1. Background and motivation
Currently, the energy problem is considered as a serious issue in many countries including Australia which is one of the major energy producers in the world market. In June 2022, Australia faced an energy crisis with energy prices spiked and significant unplanned outages. From this case, it conducts a struggle on Australia's energy crisis and many people might not have a well understanding of the existing situation. In addition, renewable energy has become a sustainable and alternative way for this issue. From all mentioned reasons, which are the strong motivation of this project to gather all data about Australia's energy to support people's understanding and to increase their awareness.
2. Visualisation Tool
3. Data Source
This project's data originates from statistics data on energy.gov.au, which is government-provided public data contained in an Excel file. The attribute includes categorical data such as year and month, fuel type, and state, in addition to ratio/quantitative data of energy or electricity production and consumption statistics number.
4. Visualisation Design
Energy overview balance and Energy consumption (%)

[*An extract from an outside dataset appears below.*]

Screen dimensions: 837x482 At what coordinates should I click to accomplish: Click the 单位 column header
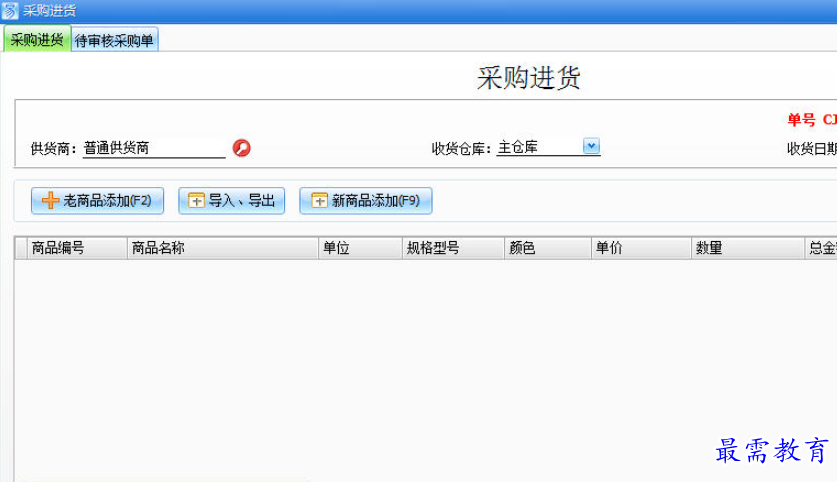coord(360,248)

The page Energy Overview Balance which is combine 2 data visualisations in the same page. The first and second figure, it demonstrates energy productivity and energy index compare with GDP, the second figure shows energy production compare with energy consumption.
The dataset type of this visualisation is line graph to show the data trend along recorded years. So, the x-axis is year record data, for the y-axis, there are numerical data about energy index and energy balance.
As every row is encoded in a single point on the chart connected with line to show trend along year record. The value of year determines the horizontal position of the point, and the value of energy index and energy balance determines its vertical position.
According there are few data category in each graph, these figures also use colour hue as channels to express the data categories.
Energy production and Energy consumption plots with Fuel type
The page Energy production with fuel type and Energy consumption with fuel type have similar design. The dataset type of this visualisation is bar chart to demonstrate the data trend which is numerical type by yearly record.
For this visualisation, it is expected to show data trend change over the time and show the change of composition (this case is the portion of fuel type category). So, stacked bar chart is suitable to be implemented for this figure.
This visualisation is encoded with the length of chart to determine the energy level. Additionally, it uses colour hue to identify fuel type categories.
Energy mix by state
The visualisation Energy mix by state with fuel type is also stack bar chart to identify the consumption (%) of energy of each state categorised by fuel types.
The stacked bar chart is implemented for this data due to it can show the change of composition (fuel type) compared to other state easily.
This visualisation is encoded with the length of chart to determine the percentage of energy consumption and colour hue is used to demonstrate fuel type categories
Electricity generation and Electricity by Fuel
The first figure, this visualisation of electricity generation compares renewable energy-generated electricity to other types of power generation. For this visualisation, data trend changes over time relative to the category is indicated. Therefore, an area chart is one of the suitable chart types for this figure. This visualisation is encoded with the area underneath the chart to display the electricity level, and colour is also utilised to identify fuel type categories.
The second figure, this visualisation is used to demonstrate electricity generation categorised by fuel type that change along the year. So, the stack bar chart is utilised for this figure which bar length encode the numerical data, and colour hue encode the categorical data.
Electricity generation by renewable energy
For this visualisation, it aims to demonstrate the value of electricity generated by each renewable energy. On the left is a stack bar chart with the same concept as the prior chart; the user can see the change of the overall trend over time. On the right is a pie chart that displays the same data but allows the user to specify a single year to illustrate the portion of electricity generation by different renewable energy in each year.
This pie chart uses area as a mark, and it also use area as channel to encode the amount of electricity generated by each renewable energy type which is quantitative attribute. In addition, it uses colour hue to encode categorical data that is renewable energy type.
5. Conclusion
The project, which is intended to demonstrate an overview of Australia's Energy and Electricity through visualisation, demonstrates how to accomplish an interactive visualisation project. To guide further project development, it is necessary to identify the project's objectives first. Following this, the data sourcing and requirement planning is the next key step which is helps to identify the right metrics and key feature for visualisation. Then, developing data story form cleaned data source and select the appropriate visual that follow the story and can provide the answer to project objective. Finally, adding visualisations and some relevant elements to the dashboard to be benefit for the users.